In the ’90s, when Rene was a young man growing up on Rarotonga, his parents owned and operated a business called ‘Hand Bakeries’ known more widely as, ‘The Pie Man’.
Unfortunately, the bakery ceased to exist following personal issues, but 18 years later Rene and his wife have helped to revive and reopen the family business.
CI News sat down with the couple at the Cook Islands Game Fishing Club, where their partnership first began.
Just over 10 years ago, Chiavanni met Rene at the fishing club, where Rene was working as a bartender.
Chiavanni says Rene shared his bakery business dream with her, and eventually they began applying for loans to try and start a company.
To their disappointment, they were unable to secure any money with local banks and say they might have been too young back then.
The couple decided to move to Australia where they worked and saved money for seven years before returning to the Cook Islands to start their business.
While in Australia, Chiavanni says it saddened them that their children Kiani, 9, Revas, 5 and Halem, 3 weren’t learning their own culture and language.
She says their eldest son would always sing the Australia anthem at sports games, not the anthem of New Zealand or the Cook Islands, where they originate from.
Chiavanni says this was fine and they had nothing against it, but they did want their son to know more about his own culture than the Australian culture.
After years of saving, and a desire to bring their children up the same way they were brought up, Chiavanni and Rene returned to Rarotonga with their family in September last year.
To further cement their partnership and investment in their future on the rock, Chiavanni and Rene were married a month later, in October, before moving house in December.
Now residing in Tikioki, Chiavanni says the change in their children as a result of the move is astounding and more than they could have hoped for.
“My eldest son was always quite reserved and shy, but now he’s confidant and he’s come out of his shell,” she says.
Chiavanni adds that all her children are now using Cook Islands Maori words and learning the Maori alphabet and numbers.
“I am so grateful to Takitumu School for the learning our children are getting. They have been doing so well and have learned more than I could ever teach them about their language and culture,” she says.
Chiavanni says while her husband and herself are from the Cook Islands, they didn’t speak enough Maori for their children to learn from them.
“Coming back to Rarotonga has been such a great experience so far, both for our business and our children.”

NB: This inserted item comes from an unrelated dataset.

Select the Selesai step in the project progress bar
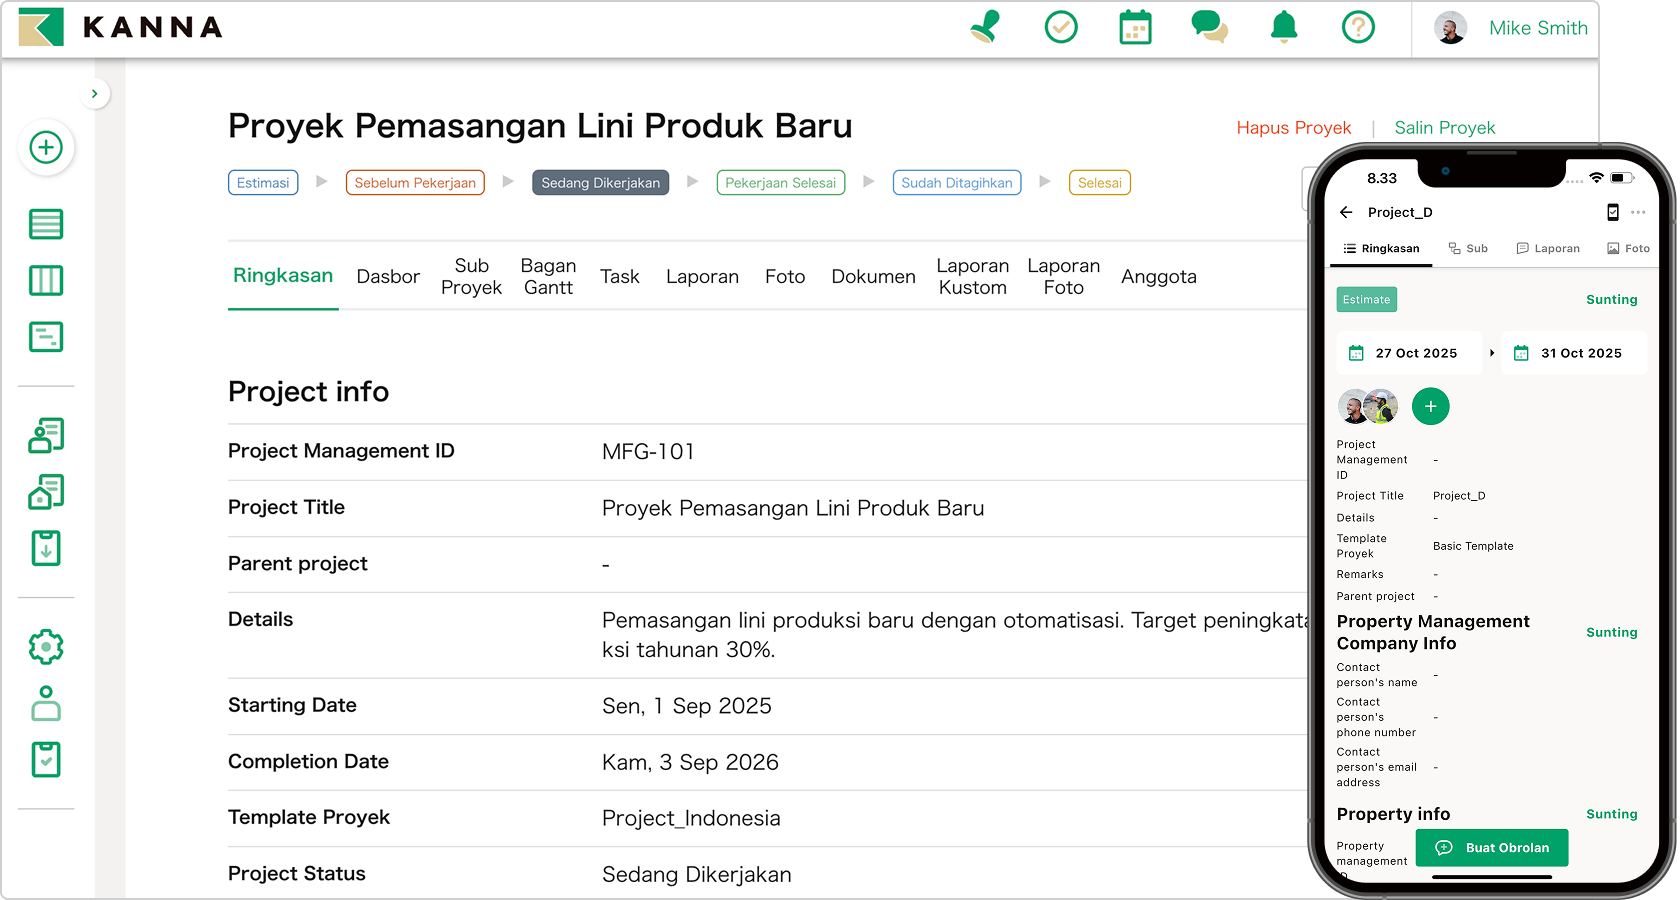This screenshot has height=900, width=1680. (1099, 182)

Back to business, Rene says it’s been awesome to come back and start up the business again with his mother.
When trying to come up with a new name, Rene says they were going to call it ‘Poly Pies’ but Chiavanni says she didn’t like the idea of people confusing ‘Poly’ for Polynesian with the name ‘Polly’.
It was Rene who then came up with the idea of ‘Ka Pie’ as play on the New Zealand Maori word Ka Pai which means ‘good’, like an equivalent to Cook Islands word, ‘meitaki’.
Rene says ‘Ka’ is also a verb word in Cook Islands Maori, so people are ‘doing a pie’ and a ‘good pie’ too.
Since launching Ka Pie Pies in January this year, Rene says the business has boomed with more and more people wanting their product every day.
She says they are grateful for the support and positive feedback from their family, friends and the wider community.
“We keep asking people to give us feedback so we can make out product better, but they keep telling us it’s all good, which is great to hear,” he says.
Rene says they are now focused on exploring a vegetarian option and a gourmet range, as well as bringing up their children.
“It’s been awesome to be able to have my children grow up the way I did, on Rarotonga,” Rene says.
Ka Pie Pies can be found at many convenience stores around the island, as well as the local supermarkets.
Look out for Ka Pie, ‘Hand’ made by Coconuts, with Aunty Nane’s stamp.